PDT differs from other field cancerization options as it is an in-office procedure. Upon arrival, patients are pretreated with a topical photosensitizer such as aminolevulinic acid (ALA) or its methyl ester methyl aminolevulinate (MAL). After 1–2 h of incubation patients are exposed to a device with either red light (635 nm) or blue light (410 nm) for ~15 min. The combination of oxygen, the absorbed photosensitizer, and the chemical-specific light wavelength causes cell death in rapidly dividing cells via production of reactive oxygen species (ROS) [70, 113, 116]. While more extensively studied as a treatment for AKs, PDT has similarly excellent rates of clearing BCCs, particularly superficial BCC. Complete clearance rates for superficial BCCs are as high 85–93 % at 3 months [117]. Like other topical field cancerization treatments, depth of penetration is a limiting factor in its effectiveness. PDT is most effective on areas with thinner skin such as the face and neck. In areas with thicker skin, such as the hands or arms, PDT is less effective.

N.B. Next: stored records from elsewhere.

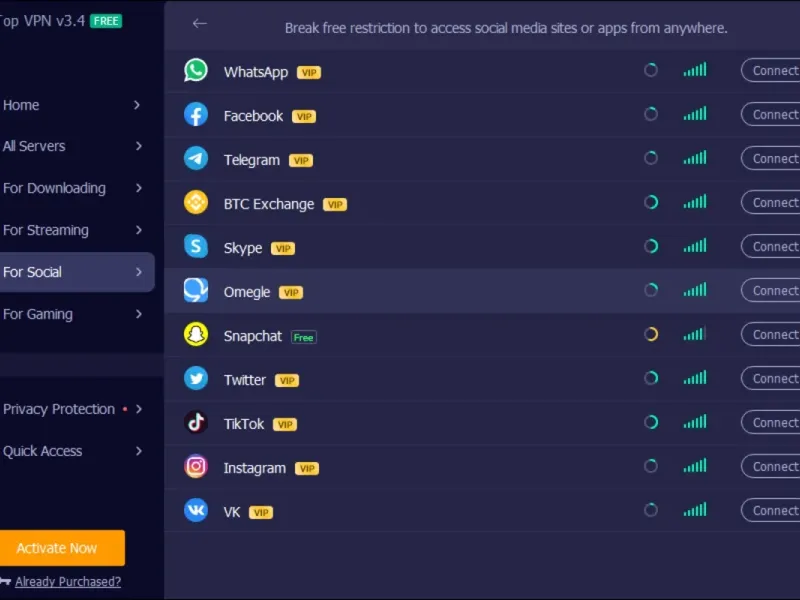The image size is (800, 600).
Task: Select the Skype icon
Action: 196,247
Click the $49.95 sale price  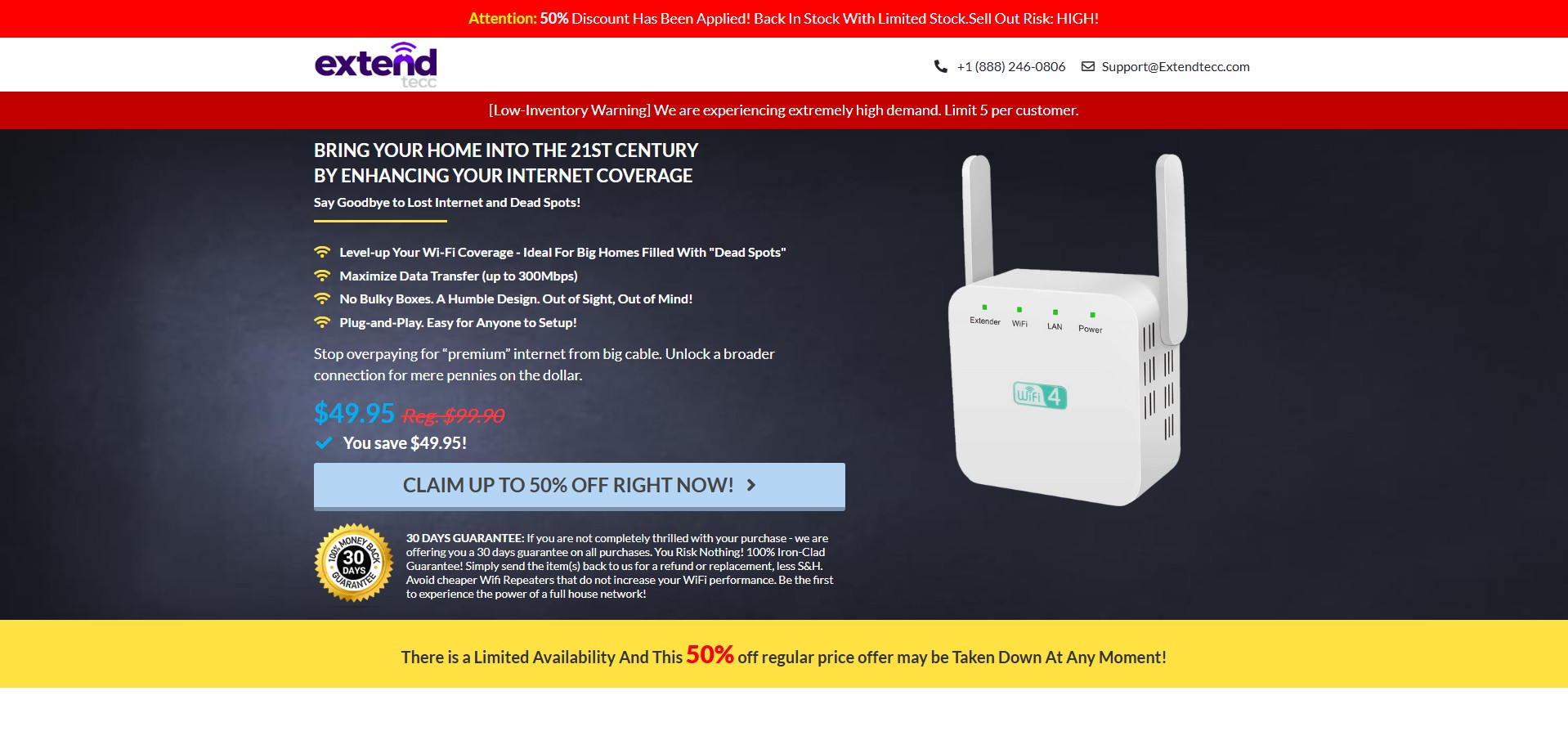click(x=354, y=413)
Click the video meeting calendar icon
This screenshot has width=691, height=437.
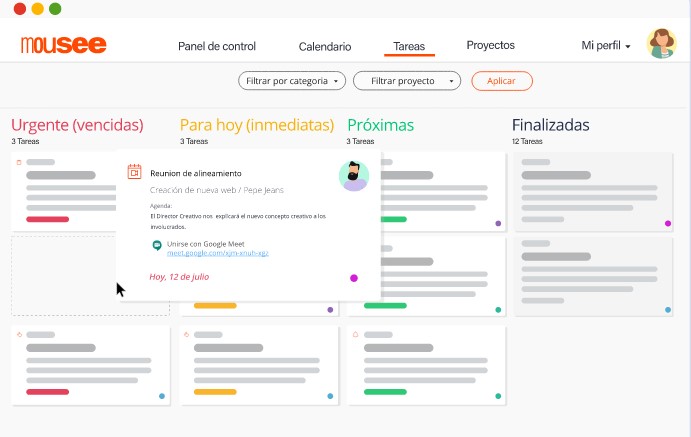[x=134, y=172]
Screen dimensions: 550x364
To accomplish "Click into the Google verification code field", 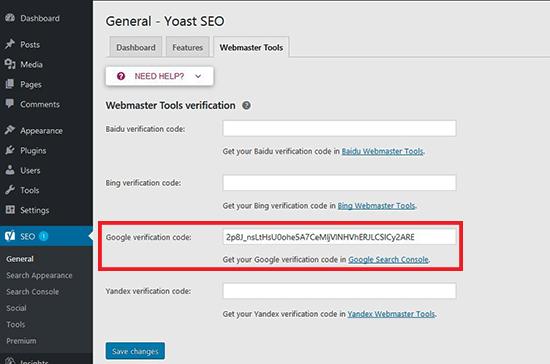I will click(x=339, y=237).
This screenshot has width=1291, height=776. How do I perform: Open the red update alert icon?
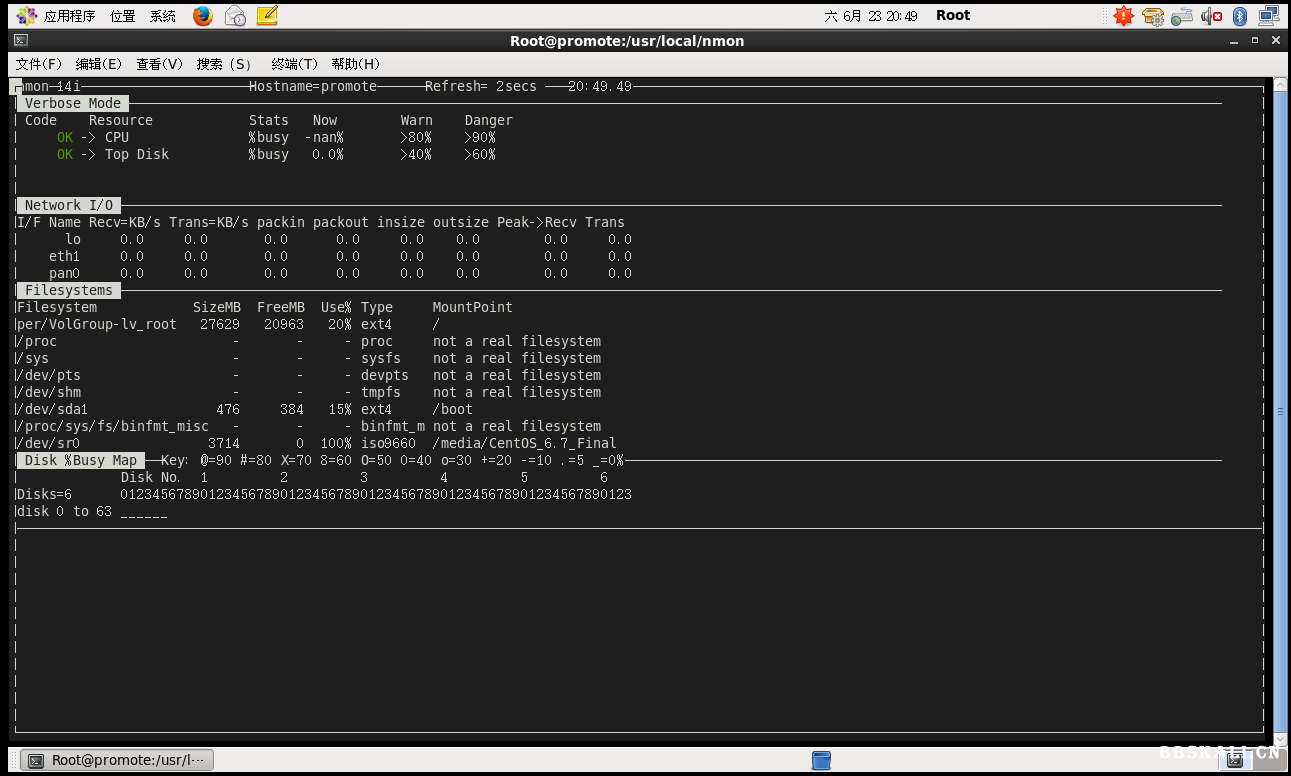click(x=1123, y=15)
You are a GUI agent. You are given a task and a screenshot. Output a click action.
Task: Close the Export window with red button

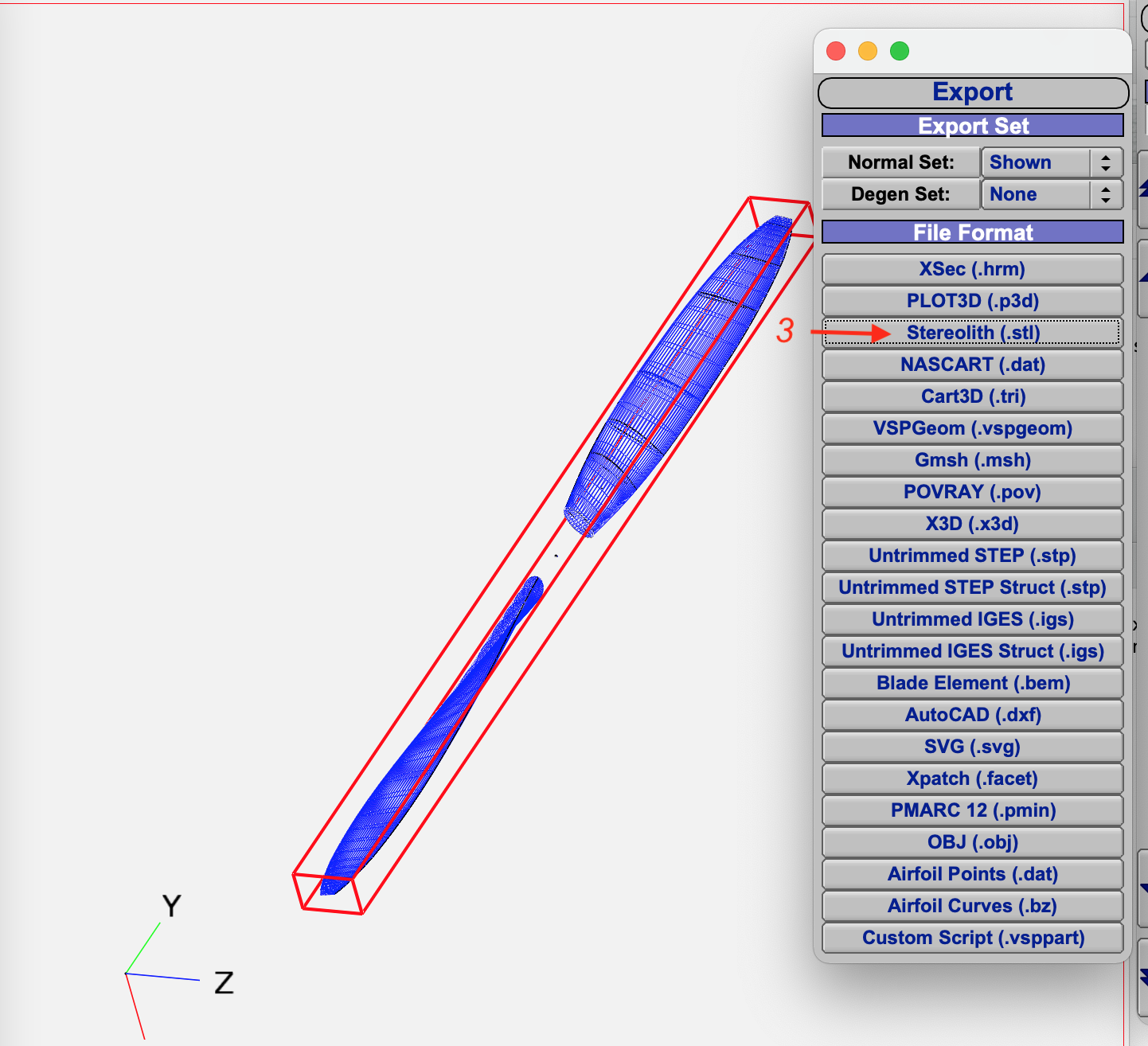[836, 51]
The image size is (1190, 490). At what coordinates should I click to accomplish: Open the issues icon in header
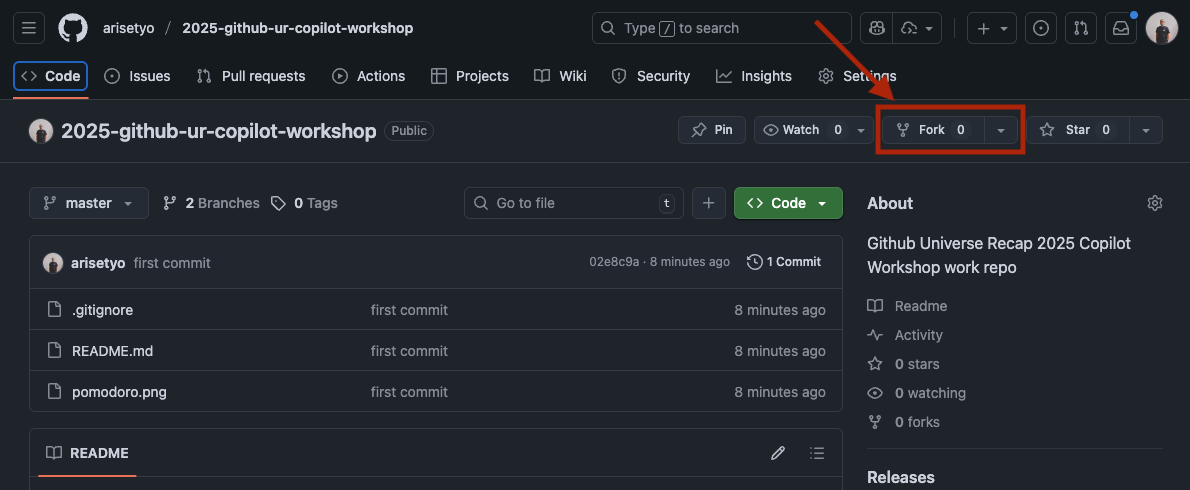coord(1041,28)
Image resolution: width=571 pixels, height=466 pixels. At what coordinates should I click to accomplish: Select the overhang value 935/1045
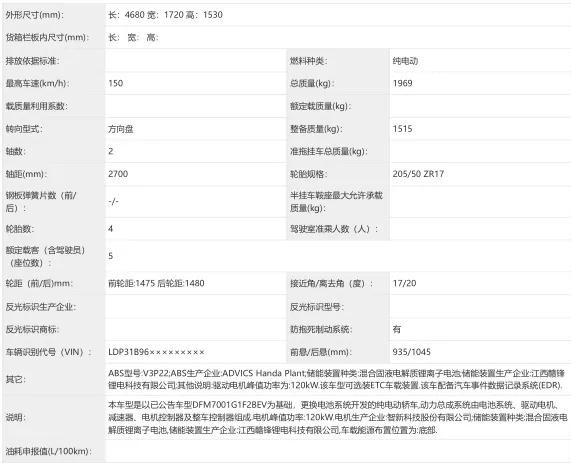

As a chemopreventive modality, studies have shown clearance of AKs for up to 3 months in SOTRs after 2 sequential PDT sessions performed 1–2 weeks apart [113, 118]. Cyclical ALA-PDT (every 4–8 weeks) has also been demonstrated to decrease the incidence of new SCCs by 95 % after 2 years of treatment [119, 120]. Side effects include discomfort and burning during treatment and posttreatment swelling (especially periorbitally), infections, and redness; in addition, herpes simplex virus (HSV) reactivation has been reported [121]. Strict sun avoidance for 48 h after each treatment is required because of prolonged photosensitivity. Since PDT is an in-office procedure, patient compliance is not an issue. However, the time commitment (frequent 2–3 h-long visits over 2 years) proposed for SOTR regimens may be difficult to incorporate into a patient’s schedule.

During field therapy treatment, it is important to biopsy any “ugly duckling” lesion or any lesion that fails to respond to therapy. While field cancerization is useful for most SOTRs, it is not recommended for SOTRs in whom effective chemoprevention (see below) is necessary.